- [Given exercise]: Pull out every line in the rows below that contains the string "coordinates".

- [Exercise input]:
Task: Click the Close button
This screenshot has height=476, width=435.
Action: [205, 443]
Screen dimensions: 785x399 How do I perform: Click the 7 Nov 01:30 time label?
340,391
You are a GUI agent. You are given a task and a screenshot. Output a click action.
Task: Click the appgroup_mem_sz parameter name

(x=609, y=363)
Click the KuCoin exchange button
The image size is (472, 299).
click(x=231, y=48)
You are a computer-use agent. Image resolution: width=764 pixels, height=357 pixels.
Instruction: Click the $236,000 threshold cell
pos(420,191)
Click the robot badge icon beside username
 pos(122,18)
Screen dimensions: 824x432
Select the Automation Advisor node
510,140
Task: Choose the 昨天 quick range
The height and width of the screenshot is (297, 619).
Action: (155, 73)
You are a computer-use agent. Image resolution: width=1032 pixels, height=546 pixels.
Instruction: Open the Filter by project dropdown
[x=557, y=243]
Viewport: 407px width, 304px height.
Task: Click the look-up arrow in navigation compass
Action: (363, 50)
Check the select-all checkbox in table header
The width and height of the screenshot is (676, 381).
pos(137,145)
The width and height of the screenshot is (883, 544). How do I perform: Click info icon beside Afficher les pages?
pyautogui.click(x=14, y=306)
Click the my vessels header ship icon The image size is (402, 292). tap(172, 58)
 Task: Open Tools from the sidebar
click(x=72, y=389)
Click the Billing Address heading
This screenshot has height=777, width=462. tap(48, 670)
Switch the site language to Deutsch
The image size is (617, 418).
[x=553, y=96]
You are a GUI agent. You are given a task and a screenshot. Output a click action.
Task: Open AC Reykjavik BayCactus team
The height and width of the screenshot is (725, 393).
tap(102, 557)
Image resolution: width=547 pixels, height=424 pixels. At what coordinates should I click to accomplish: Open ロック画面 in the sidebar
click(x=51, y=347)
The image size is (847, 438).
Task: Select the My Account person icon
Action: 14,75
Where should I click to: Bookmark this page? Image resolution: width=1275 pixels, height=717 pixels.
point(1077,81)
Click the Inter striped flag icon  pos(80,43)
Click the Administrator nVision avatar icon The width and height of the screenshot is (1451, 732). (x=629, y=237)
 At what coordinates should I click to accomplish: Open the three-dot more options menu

- [Expected output]:
Image resolution: width=547 pixels, height=424 pixels. At what coordinates should I click to accomplish: Open ロック画面 in the sidebar
 At what coordinates should I click to accomplish: Open the three-dot more options menu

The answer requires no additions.